Carter Bryant Gave Spurs Fans A Tough Question About His Future

With a solid rookie year behind him, Carter Bryant's future with the Spurs hinges on balancing development with competition from his talented peers.

Carter Bryant didn’t come into his first Spurs season carrying the kind of pressure that can crush a rookie. That mattered. With so much attention trained elsewhere in San Antonio, Bryant was able to settle in and put together a debut that gave the Spurs real reason to like what they saw.

The 14th-overall pick appeared in 71 regular-season games and was active for all but one of the team’s playoff matchups. He never cracked the starting five, but he carved out a steady role off the bench and made himself useful in limited minutes. Bryant averaged about four points, two and a half rebounds, and one assist in just over 11 minutes per game.

For a rookie, that’s a perfectly respectable opening act. For a rookie taken where Bryant was, it’s even easier to call it a positive first step.

That kind of production also fits the reality of this Spurs roster. San Antonio has a lot of young talent, and that depth creates a tricky problem: there are only so many minutes to hand out. Bryant’s path forward could be shaped as much by competition for playing time as by his own development.

The Spurs dealt with that same issue last season and handled it well, though one player in particular changed the conversation. Dylan Harper eventually jumped ahead after a huge finish to the year, and his surge added another layer to the already high standard in San Antonio.

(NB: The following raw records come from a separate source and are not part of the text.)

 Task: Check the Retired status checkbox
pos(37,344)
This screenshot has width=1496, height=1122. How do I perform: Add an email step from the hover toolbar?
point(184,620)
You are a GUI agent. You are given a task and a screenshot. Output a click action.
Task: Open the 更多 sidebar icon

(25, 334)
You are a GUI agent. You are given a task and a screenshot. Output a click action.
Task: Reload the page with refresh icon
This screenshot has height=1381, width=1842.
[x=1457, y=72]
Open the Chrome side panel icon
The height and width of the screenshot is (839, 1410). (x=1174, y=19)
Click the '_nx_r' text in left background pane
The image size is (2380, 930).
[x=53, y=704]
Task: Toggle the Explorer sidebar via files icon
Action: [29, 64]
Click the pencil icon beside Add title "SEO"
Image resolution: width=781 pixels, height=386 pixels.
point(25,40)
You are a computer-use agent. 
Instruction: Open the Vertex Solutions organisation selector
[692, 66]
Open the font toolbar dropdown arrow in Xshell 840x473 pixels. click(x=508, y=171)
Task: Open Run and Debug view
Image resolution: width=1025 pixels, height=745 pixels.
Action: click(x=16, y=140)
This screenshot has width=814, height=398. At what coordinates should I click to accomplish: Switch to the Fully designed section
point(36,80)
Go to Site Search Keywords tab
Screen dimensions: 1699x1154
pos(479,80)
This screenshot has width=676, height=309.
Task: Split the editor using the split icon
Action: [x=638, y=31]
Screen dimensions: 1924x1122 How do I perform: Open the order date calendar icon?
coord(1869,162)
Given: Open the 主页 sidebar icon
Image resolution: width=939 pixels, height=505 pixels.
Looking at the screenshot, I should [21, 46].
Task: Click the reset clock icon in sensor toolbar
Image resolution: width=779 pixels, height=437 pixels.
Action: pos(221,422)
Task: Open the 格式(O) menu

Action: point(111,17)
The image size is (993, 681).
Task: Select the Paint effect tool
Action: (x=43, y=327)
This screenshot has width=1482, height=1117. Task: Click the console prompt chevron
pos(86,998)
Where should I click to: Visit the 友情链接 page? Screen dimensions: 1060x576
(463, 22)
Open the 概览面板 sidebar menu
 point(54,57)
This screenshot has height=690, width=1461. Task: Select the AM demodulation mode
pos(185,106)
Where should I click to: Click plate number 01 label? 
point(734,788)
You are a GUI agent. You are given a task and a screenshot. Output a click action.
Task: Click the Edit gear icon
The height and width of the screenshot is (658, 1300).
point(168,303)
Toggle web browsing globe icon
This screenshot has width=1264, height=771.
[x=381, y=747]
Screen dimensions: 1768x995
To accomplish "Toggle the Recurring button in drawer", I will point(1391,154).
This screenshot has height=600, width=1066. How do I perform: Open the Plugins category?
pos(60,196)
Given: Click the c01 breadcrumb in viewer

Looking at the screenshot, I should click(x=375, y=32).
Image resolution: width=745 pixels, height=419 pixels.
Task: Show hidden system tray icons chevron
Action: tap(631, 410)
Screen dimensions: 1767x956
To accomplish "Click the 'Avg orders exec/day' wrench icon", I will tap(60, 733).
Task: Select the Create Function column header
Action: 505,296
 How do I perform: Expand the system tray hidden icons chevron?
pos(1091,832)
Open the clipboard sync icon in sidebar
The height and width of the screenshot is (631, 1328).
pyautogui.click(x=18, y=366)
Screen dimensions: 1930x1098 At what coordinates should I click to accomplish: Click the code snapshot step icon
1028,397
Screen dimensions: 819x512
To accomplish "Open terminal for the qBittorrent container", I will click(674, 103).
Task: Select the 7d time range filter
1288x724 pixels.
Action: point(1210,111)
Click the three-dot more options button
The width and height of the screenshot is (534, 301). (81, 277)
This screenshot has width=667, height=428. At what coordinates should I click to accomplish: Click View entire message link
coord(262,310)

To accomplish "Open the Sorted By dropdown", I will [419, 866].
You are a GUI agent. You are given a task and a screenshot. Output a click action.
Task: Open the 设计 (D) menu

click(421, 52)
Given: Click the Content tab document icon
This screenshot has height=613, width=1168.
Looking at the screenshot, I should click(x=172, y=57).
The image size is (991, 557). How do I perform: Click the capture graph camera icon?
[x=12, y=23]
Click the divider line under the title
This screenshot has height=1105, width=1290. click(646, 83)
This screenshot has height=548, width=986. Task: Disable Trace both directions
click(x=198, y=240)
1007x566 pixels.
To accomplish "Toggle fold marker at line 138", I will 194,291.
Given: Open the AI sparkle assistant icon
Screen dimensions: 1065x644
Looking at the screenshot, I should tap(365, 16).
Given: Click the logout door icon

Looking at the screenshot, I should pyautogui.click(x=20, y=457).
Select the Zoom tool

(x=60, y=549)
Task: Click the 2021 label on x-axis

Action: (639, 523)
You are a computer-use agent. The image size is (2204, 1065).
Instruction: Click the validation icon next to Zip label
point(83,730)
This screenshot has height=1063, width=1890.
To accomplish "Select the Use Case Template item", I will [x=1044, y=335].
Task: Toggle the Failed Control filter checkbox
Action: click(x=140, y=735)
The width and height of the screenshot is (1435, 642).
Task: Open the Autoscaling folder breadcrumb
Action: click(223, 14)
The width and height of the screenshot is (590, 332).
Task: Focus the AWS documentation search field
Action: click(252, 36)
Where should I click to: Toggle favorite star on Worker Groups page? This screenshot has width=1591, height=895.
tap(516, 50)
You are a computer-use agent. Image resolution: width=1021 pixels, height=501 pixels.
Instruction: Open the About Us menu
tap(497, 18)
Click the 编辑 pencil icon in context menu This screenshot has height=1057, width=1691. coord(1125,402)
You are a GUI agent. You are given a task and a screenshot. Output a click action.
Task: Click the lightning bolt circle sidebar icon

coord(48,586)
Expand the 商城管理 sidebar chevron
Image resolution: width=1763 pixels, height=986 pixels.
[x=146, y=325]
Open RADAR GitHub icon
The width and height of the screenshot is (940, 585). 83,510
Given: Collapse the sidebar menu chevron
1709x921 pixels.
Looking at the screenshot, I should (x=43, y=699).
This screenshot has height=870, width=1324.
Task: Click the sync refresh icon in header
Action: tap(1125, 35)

That standard is steep because of what Victor Wembanyama and Stephon Castle already did, winning back-to-back NBA Rookie of the Year awards. Compared with that kind of spotlight, Bryant’s rookie year landed in a different lane. Solid, useful, promising - just not as loud as some of his teammates.

Still, Bryant showed enough to suggest he can become part of the Spurs’ core down the line. He may not get to headline the way Harper did, and he may need more time to get there, but for a team built around youth, that’s not necessarily a problem.